Why is there no tuple comprehension in Python?
Solution 1
You can use a generator expression:
tuple(i for i in (1, 2, 3))
but parentheses were already taken for … generator expressions.
Solution 2
Raymond Hettinger (one of the Python core developers) had this to say about tuples in a recent tweet:
#python tip: Generally, lists are for looping; tuples for structs. Lists are homogeneous; tuples heterogeneous. Lists for variable length.

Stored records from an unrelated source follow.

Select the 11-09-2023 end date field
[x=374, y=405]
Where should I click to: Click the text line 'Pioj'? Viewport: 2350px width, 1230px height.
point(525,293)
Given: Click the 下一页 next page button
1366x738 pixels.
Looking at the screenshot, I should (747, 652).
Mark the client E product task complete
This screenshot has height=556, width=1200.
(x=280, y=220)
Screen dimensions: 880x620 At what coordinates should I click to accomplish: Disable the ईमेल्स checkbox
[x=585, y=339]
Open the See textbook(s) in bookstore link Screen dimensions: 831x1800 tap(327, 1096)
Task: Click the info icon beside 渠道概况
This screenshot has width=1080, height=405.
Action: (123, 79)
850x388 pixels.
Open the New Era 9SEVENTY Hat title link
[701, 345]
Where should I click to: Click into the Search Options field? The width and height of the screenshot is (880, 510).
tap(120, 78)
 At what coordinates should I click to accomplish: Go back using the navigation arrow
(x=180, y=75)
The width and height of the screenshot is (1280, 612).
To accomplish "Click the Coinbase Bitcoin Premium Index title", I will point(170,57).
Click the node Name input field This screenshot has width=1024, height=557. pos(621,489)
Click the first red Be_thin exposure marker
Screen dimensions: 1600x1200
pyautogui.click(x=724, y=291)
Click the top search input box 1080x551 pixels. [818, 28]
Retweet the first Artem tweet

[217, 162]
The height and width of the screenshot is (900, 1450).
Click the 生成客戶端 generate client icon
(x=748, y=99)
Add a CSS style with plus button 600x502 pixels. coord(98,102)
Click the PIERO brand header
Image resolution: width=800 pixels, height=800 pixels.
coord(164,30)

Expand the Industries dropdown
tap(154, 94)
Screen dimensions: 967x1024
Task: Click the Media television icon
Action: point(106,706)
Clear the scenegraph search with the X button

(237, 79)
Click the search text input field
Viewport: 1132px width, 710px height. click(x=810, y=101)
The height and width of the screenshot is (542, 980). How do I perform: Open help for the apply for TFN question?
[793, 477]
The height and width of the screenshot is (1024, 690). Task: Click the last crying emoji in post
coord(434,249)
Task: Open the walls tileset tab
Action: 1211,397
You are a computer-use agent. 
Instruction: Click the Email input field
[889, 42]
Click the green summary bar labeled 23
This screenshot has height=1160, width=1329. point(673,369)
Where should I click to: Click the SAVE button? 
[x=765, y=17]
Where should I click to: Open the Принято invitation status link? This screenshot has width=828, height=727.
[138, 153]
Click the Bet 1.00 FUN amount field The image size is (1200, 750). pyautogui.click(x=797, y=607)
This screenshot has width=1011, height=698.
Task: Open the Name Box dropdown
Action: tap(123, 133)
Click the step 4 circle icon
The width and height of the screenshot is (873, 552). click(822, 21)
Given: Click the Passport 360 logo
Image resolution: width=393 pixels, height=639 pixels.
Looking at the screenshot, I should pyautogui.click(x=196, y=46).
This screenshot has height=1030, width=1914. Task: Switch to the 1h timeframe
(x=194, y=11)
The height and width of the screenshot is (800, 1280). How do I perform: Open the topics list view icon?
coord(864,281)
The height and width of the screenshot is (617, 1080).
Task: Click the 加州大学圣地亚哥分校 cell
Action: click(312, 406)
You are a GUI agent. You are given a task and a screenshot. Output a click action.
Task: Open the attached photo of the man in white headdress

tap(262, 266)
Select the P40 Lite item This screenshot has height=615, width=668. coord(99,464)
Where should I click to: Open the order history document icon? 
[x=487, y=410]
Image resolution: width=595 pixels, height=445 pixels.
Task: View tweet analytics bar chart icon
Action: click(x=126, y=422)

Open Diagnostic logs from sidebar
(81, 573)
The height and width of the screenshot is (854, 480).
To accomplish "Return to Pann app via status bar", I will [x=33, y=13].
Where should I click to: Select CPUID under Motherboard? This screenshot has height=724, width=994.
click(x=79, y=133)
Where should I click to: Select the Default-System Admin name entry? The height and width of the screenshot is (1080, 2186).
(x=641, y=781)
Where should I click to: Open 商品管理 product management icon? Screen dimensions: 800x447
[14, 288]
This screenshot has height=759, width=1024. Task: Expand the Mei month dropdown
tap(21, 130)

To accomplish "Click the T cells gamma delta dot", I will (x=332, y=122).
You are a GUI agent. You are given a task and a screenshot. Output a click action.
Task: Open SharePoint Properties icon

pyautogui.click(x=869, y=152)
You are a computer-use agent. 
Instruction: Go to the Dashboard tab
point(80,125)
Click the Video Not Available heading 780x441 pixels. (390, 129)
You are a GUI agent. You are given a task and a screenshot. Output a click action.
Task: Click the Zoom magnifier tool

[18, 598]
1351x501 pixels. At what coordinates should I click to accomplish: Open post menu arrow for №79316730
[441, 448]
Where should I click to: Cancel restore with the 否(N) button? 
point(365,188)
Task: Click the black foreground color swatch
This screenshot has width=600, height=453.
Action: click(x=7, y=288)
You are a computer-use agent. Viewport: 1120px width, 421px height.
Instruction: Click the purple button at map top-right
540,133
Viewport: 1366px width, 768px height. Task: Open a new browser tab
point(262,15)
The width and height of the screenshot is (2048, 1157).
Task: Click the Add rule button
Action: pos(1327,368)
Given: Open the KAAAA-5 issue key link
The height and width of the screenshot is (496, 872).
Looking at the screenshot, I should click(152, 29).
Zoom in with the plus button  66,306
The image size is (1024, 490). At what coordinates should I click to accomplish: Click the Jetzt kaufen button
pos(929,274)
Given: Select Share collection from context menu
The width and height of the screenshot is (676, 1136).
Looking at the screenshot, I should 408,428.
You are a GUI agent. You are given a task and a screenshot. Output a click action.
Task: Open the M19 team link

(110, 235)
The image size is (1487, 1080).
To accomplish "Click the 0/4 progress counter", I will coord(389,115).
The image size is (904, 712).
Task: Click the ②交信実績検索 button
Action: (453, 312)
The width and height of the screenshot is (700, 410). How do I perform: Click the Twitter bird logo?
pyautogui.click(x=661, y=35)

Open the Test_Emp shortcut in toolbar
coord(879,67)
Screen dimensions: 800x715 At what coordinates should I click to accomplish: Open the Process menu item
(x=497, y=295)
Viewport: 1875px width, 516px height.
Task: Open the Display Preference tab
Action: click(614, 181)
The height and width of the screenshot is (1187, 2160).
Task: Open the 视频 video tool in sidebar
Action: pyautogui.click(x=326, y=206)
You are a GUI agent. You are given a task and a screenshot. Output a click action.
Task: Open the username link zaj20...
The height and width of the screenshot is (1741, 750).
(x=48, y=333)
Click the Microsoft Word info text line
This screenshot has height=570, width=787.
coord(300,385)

This (to me) supports the idea that if the items in a sequence are related enough to be generated by a, well, generator, then it should be a list. Although a tuple is iterable and seems like simply a immutable list, it's really the Python equivalent of a C struct:
struct {
int a;
char b;
float c;
} foo;
struct foo x = { 3, 'g', 5.9 };
becomes in Python
x = (3, 'g', 5.9)
Solution 3
Since Python 3.5, you can also use splat *
unpacking syntax to unpack a generator expresion:
*(x for x in range(10)),
Solution 4
As another poster macm
mentioned, the fastest way to create a tuple from a generator is tuple([generator])
.
Performance Comparison
List comprehension:
$ python3 -m timeit "a = [i for i in range(1000)]" 10000 loops, best of 3: 27.4 usec per loop
Tuple from list comprehension:
$ python3 -m timeit "a = tuple([i for i in range(1000)])" 10000 loops, best of 3: 30.2 usec per loop
Tuple from generator:
$ python3 -m timeit "a = tuple(i for i in range(1000))" 10000 loops, best of 3: 50.4 usec per loop
Tuple from unpacking:
$ python3 -m timeit "a = *(i for i in range(1000))," 10000 loops, best of 3: 52.7 usec per loop
My version of python:
$ python3 --version
Python 3.6.3
So you should always create a tuple from a list comprehension unless performance is not an issue.
Solution 5
Comprehension works by looping or iterating over items and assigning them into a container, a Tuple is unable to receive assignments.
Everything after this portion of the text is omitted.